[本文]
高熱は急激に治癒力を上げる最強の反応

「瞑眩(メンゲン)せざれば病は癒えず」これは江戸時代の名医・後藤艮山が残した言葉であり、私の座右の銘の一つです。

一般に好転反応と呼ばれることの多い瞑眩は、血流が回復する際に生じる、毒だし反応を示します。体内にたまった毒が排泄される過程にでは、多かれ少なかれ発熱、湿疹などの不快な症状を伴います。しかし、そこを乗り越え、体が浄化されないと、持ち前の治癒力(免疫力)を発揮できません。瞑眩が起こらなければ、病気は治らないのです。

体は、毒出しを助ける治療を求めています。しかし、体に備わる治癒力を軽視してきた現代医学には、瞑眩という概念はありません。そこで、湿疹や発熱などの瞑眩を悪者として不要な治療をくり返し、逆に体の毒を増やして、治るはずの病気を治らなくしているわけです。
[/本文]
[分析用データ]
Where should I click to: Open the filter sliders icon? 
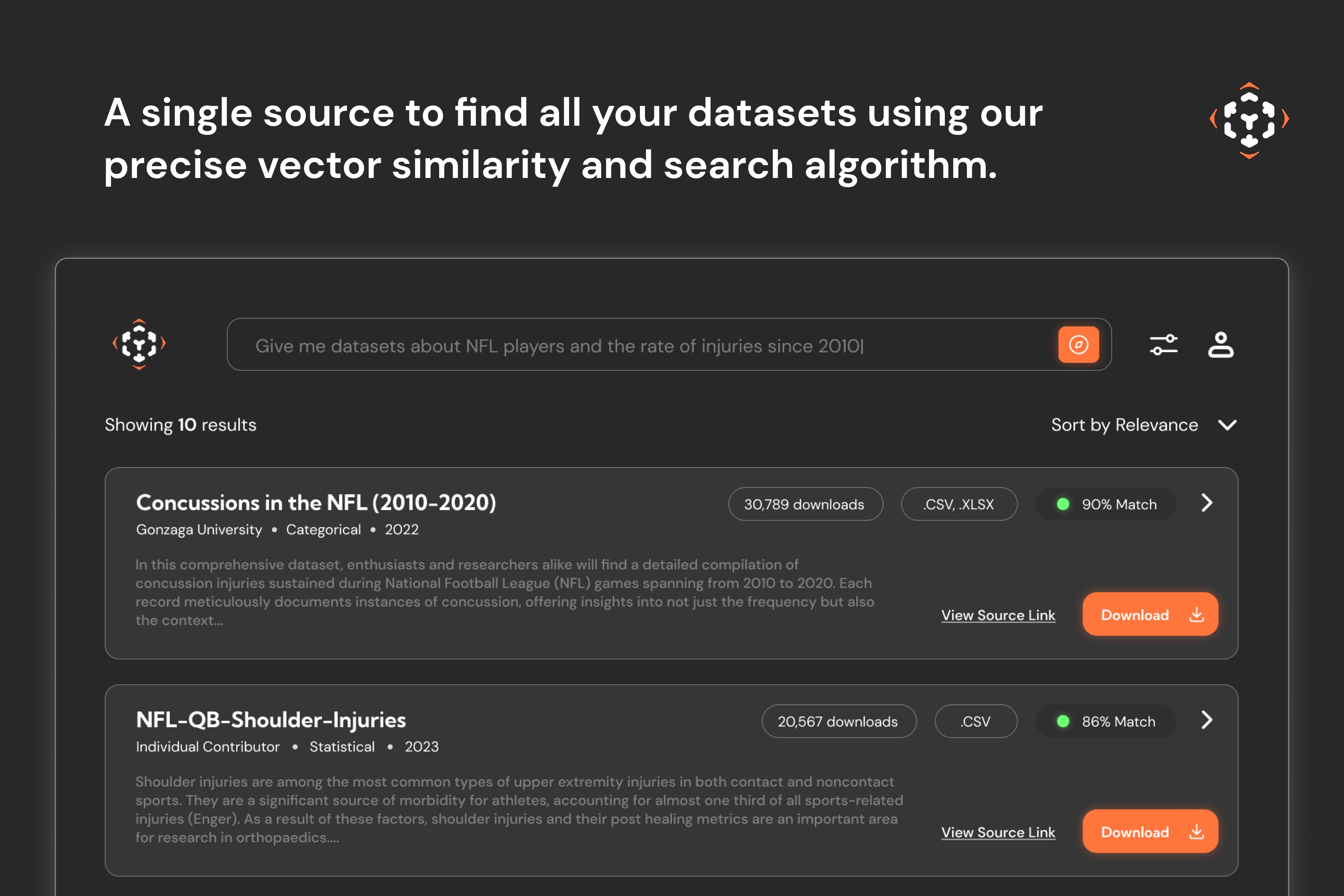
[/分析用データ]
[分析用データ]
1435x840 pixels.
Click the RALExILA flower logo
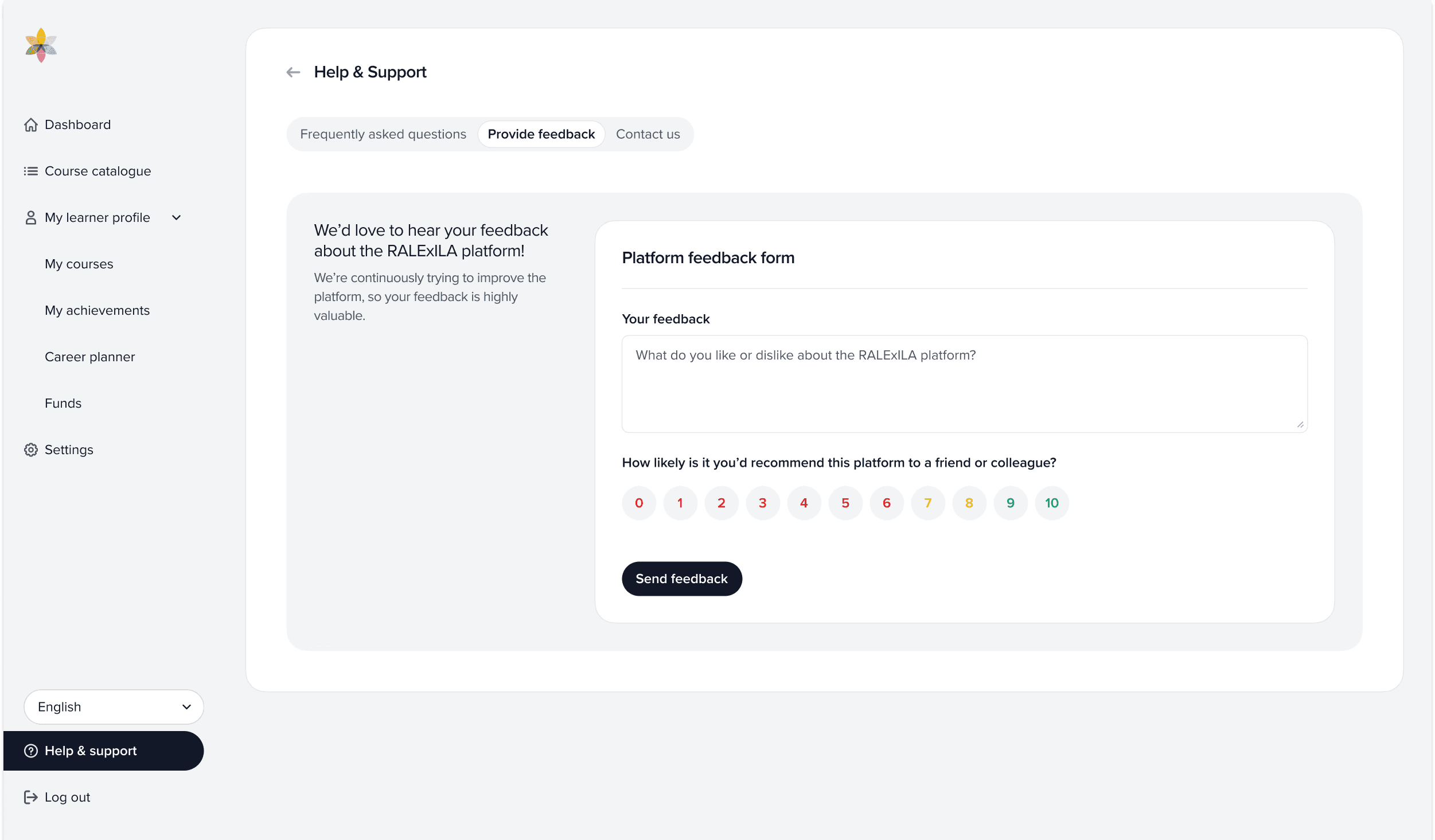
[/分析用データ]
» 設問
1: 瞑眩に関する本文のうち、「一般に好転反応と呼ばれること」と「を治らなくしているわけです。」の間の部分を、両端を含めて一字一句変えずに抜き出して示してください。
2: 瞑眩を論じた本文の最後の一文に続けて、その先を書き継いでください。

» 記述解答
1:
一般に好転反応と呼ばれることの多い瞑眩は、血流が回復する際に生じる、毒だし反応を示します。体内にたまった毒が排泄される過程にでは、多かれ少なかれ発熱、湿疹などの不快な症状を伴います。しかし、そこを乗り越え、体が浄化されないと、持ち前の治癒力(免疫力)を発揮できません。瞑眩が起こらなければ、病気は治らないのです。

体は、毒出しを助ける治療を求めています。しかし、体に備わる治癒力を軽視してきた現代医学には、瞑眩という概念はありません。そこで、湿疹や発熱などの瞑眩を悪者として不要な治療をくり返し、逆に体の毒を増やして、治るはずの病気を治らなくしているわけです。

2:
今、私たちに必要なのは、こうした過剰な医療からの自律です。生きる力がある限り、体は瞑眩を起こして治ろうとします。たとえ抗ガン剤で体が痛めつけられても、体は懸命に瞑眩を起こし、治ろうとするのです。

それを証明してくれたのが、発熱をくり返しながら、自らの力で治癒力を回復させたTさん(当時55歳・男性)でした。Tさんは大腸ガンが再発し、2012年1月に摘出手術を受けました。その際、肝転移が発覚し、3~10月にかけて、抗ガン剤治療を3クール受けています。

Tさんの記録によると、最初に38度を超える発熱が見られたのは、その3クール目の抗ガン剤投与が終了した4日後でした。それから1週間後、Tさんは帯状疱疹を発症(これも瞑眩です)。皮疹が生じた3日目の朝にも再度、38度を超える発熱が起こっています。

そして、11月15日に、今度は39度を超える発熱がありました。その発熱が治まり、21日にTさんは当院を受診されたのです。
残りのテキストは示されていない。